Top of DATA UNDER STUDY

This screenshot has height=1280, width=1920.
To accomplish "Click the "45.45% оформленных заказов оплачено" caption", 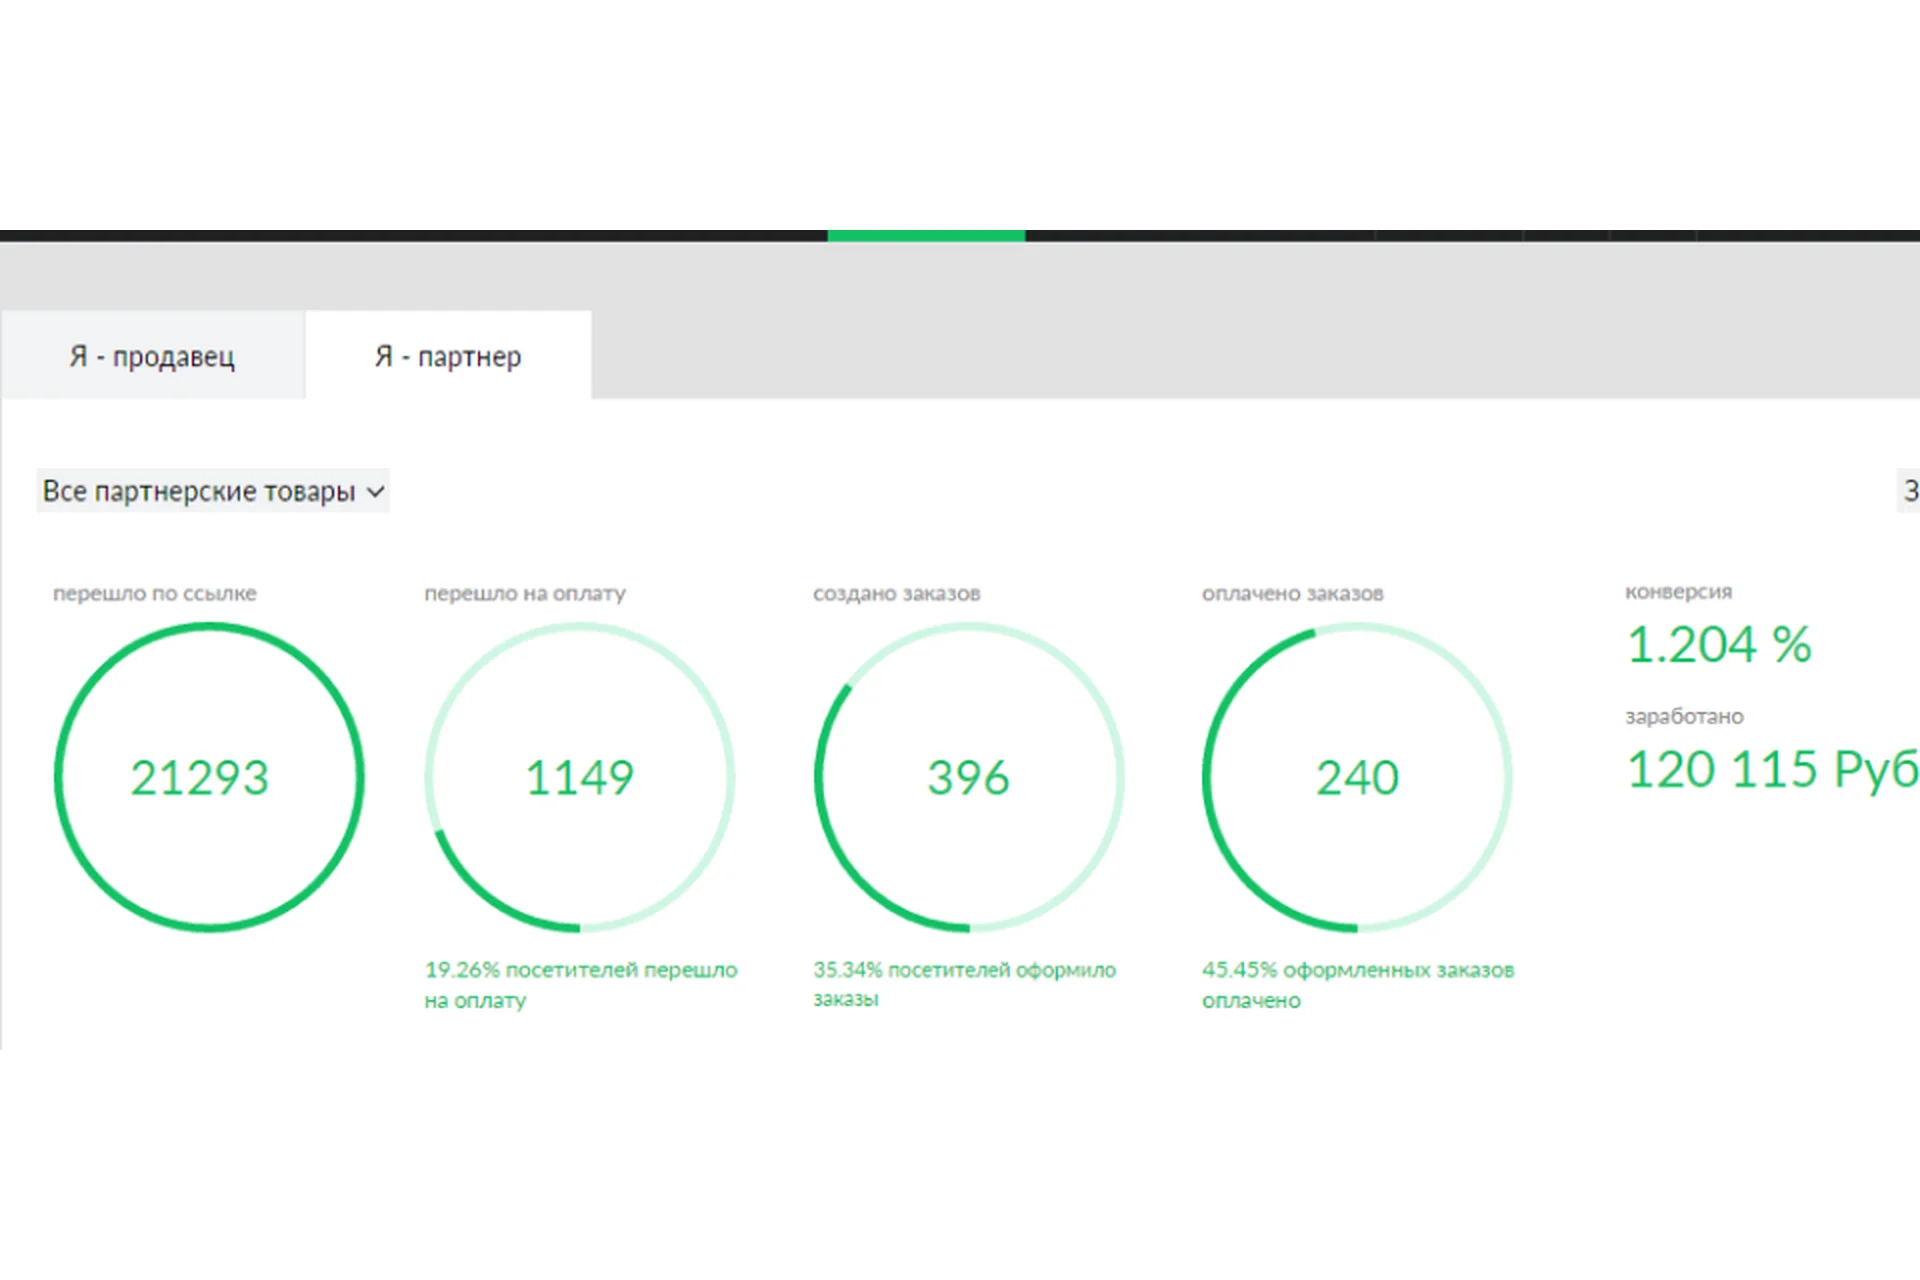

Bottom of DATA UNDER STUDY
Top of DATA UNDER STUDY

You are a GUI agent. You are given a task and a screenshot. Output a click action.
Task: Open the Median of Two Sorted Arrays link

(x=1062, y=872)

Bottom of DATA UNDER STUDY

▶ ACTIVITY
Go over the listing above and return each line with "screenshot".

▶ RESPONSE AREA
This screenshot has height=1280, width=1920.
You are a GUI agent. You are given a task and a screenshot. Output a click action.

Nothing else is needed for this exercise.